Opinião

Admitir que Dilma sofreu um golpe não te faz petista

Como posso apoiar o Estado Democrático de Direito e me negar a chamar um esquema fraudulento para prejudicar uma pessoa de golpe?

Uma fala do presidente Luís Inácio Lula da Silva (PT) trouxe mais uma vez à tona o debate sobre as circunstâncias da saída da ex-presidente Dilma Rousseff do poder em 2016. Lula chamou o processo de golpe, causando escândalo entre seus críticos e uma chuva de análises jurídicas por especialistas. O fato a ser analisado aqui não é a forma, mas o conteúdo. E o que aconteceu foi claramente um golpe.

Dentre os argumentos utilizados está o fato de que o processo tramitou pelo Congresso Nacional e pelo Supremo Tribunal Federal (STF) sem contestação. É verdade. Antes de mais nada, é preciso entender que o STF não analisou o mérito, mas a sua legalidade. E, de fato, do ponto de vista administrativo, ele correu conforme a lei. Mas a questão vai muito além da mera formalidade processual.

Há dois pontos a respeito desse processo que precisam ser analisados. Primeiro: diversos agentes dele atuaram de maneira corrompida. A começar pelo próprio presidente da Câmara na época, Eduardo Cunha, que foi preso e condenado pela mesma corrupção que os defensores do “impeachment” diziam combater. Segundo: os elementos que condenaram, mais tarde inocentaram Dilma.

A ex-presidente foi condenada por “pedaladas fiscais” por supostas irregularidades em operações de crédito entre o Tesouro Nacional e bancos públicos como o BNDES, Banco do Brasil e Caixa Econômica Federal no ano de 2015. Pois bem, aos fatos: em março de 2022, o Tribunal Regional Federal da 2ª Região  (RJ e ES) extinguiu processo por falta de provas.

Em setembro, o Ministério Público Federal (MPF) arquiva o inquérito, afirmando que “fica explícito na decisão a não existência e comprovação de crime”. Antes disso, em dezembro de 2022, a Comissão Mista de Orçamento (CMO) do mesmo Senado que condenou Dilma aprovou as contas presidenciais de 2014 e 2015, dois últimos anos do seu governo.

E não podemos esquecer o contexto histórico no qual o “impeachment” estava inserido, onde a Operação Lava Jato atacava diversos setores da classe política brasileira que não contava com interferências na Polícia Federal ou na Procurador Geral da República para se proteger.

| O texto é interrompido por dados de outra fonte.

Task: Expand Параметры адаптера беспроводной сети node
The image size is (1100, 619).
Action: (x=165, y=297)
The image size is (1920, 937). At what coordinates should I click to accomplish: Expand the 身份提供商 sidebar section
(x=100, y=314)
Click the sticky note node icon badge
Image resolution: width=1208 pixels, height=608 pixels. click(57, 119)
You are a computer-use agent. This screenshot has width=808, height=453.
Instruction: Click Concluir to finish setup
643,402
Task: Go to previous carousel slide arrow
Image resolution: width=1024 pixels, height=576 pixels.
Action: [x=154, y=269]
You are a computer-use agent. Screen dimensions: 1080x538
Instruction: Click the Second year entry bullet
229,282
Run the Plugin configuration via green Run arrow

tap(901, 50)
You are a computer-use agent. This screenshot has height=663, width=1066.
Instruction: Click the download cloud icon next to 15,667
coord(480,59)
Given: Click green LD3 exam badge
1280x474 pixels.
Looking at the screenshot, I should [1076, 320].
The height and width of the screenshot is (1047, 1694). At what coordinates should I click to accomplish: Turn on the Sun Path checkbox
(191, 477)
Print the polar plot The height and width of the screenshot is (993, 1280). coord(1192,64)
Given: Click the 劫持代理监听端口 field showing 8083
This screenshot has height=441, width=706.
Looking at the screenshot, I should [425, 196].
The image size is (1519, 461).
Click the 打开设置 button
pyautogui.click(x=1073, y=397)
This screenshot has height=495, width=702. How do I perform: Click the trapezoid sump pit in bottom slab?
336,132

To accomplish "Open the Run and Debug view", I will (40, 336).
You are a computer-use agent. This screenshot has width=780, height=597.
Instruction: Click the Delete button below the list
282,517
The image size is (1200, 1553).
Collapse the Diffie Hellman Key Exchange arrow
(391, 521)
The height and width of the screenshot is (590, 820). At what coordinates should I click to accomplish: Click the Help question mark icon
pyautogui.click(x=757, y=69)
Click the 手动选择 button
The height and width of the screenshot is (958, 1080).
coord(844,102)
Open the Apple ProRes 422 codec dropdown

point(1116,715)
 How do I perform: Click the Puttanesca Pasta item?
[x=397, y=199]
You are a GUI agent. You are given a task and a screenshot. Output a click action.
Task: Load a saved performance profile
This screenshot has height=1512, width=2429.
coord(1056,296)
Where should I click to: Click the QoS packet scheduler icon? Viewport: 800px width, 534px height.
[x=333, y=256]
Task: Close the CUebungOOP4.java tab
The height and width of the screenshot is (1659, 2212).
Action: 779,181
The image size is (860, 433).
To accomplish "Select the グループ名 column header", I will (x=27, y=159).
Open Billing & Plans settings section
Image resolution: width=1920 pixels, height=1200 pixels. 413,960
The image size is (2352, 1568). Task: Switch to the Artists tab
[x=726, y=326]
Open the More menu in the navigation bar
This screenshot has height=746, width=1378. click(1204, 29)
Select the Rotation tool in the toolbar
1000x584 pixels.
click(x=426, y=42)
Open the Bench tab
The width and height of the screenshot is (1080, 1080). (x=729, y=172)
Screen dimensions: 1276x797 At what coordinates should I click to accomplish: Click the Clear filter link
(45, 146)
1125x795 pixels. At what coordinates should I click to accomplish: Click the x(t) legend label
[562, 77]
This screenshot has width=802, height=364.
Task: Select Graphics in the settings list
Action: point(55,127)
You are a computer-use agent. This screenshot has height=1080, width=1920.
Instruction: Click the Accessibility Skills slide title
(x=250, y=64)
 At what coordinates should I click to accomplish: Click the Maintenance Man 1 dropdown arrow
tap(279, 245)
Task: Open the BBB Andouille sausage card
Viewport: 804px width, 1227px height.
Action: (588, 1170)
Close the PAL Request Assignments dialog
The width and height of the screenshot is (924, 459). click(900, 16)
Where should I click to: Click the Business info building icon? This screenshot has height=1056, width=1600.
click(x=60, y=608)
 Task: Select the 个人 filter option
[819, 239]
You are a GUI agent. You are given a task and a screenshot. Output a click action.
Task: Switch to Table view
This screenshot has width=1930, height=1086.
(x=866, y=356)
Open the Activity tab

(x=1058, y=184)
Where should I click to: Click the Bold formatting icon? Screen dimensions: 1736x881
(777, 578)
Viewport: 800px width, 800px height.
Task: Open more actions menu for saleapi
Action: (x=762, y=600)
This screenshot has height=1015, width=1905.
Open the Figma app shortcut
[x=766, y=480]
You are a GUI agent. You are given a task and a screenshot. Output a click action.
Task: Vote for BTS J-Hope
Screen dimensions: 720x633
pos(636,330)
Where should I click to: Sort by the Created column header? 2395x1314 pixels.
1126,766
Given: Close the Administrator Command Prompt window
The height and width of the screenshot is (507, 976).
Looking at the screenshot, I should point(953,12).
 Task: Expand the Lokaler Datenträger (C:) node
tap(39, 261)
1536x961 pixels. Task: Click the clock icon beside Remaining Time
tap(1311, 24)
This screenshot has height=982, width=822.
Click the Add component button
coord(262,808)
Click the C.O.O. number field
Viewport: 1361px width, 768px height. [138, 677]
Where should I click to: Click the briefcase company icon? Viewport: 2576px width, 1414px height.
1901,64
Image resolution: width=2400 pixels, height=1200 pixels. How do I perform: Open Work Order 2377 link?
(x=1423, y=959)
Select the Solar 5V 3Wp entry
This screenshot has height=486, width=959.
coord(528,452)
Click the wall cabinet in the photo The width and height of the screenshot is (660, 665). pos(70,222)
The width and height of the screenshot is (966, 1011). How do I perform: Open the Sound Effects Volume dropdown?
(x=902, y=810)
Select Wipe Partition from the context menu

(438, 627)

No auge daquele momento, o então o ministro do Planejamento, senador licenciado Romero Jucá (PMDB-RR), ao saber que estava na alça de mira do então procurador-geral da República, Rodrigo Janot, dispara um dos diálogos mais emblemáticos da história do Brasil, sugerindo “botar o Michel [Temer, vice de Dilma, que seria presidente com sua deposição] num grande acordo nacional. Com o Supremo, com tudo”.

Agora vamos refletir por um momento: eu ocupo um cargo público legítimo. Um grupo de pessoas poderosas conspira para me tirar desse cargo, usa argumentos frágeis que a justiça mais tarde considera inadequados e me inocenta. Como chamar isso senão uma enorme armação, um golpe? Aqui não interessa a orientação ideológica. Importante: admitir que Dilma sofreu um golpe não te faz petista ou de esquerda.

Ora, como posso apoiar o conceito de Estado Democrático de Direito e me negar a chamar um esquema fraudulento para prejudicar uma pessoa em benefício próprio de golpe? Isso é simplesmente incompatível Um golpe financeiro não se torna lícito porque o gerente do banco autoriza a operação após ser induzido ao erro pelos golpistas. Isso é elementar.

E também é preciso parar com esse discurso cretino de que “é preciso pacificar o país”. O Brasil não está em guerra. O que acontece é que temos um grupo de arruaceiros que simplesmente acha que pode rasgar a Constituição em nome das suas vontades. E sabe quando isso começou? Exatamente quando depuseram uma presidente – gostassem ou não dela – de maneira ilegal.

O ataque às instituições não começou em 8 de janeiro de 2023. Começou em 2014 quando não reconheceram o resultado das urnas. O Brasil não precisa ser pacificado. Precisa parar com esse discurso hipócrita e pseudo-isento e fazer valer sua constituição. Isso inclui começar admitindo erros do passado e cobrando seus responsáveis.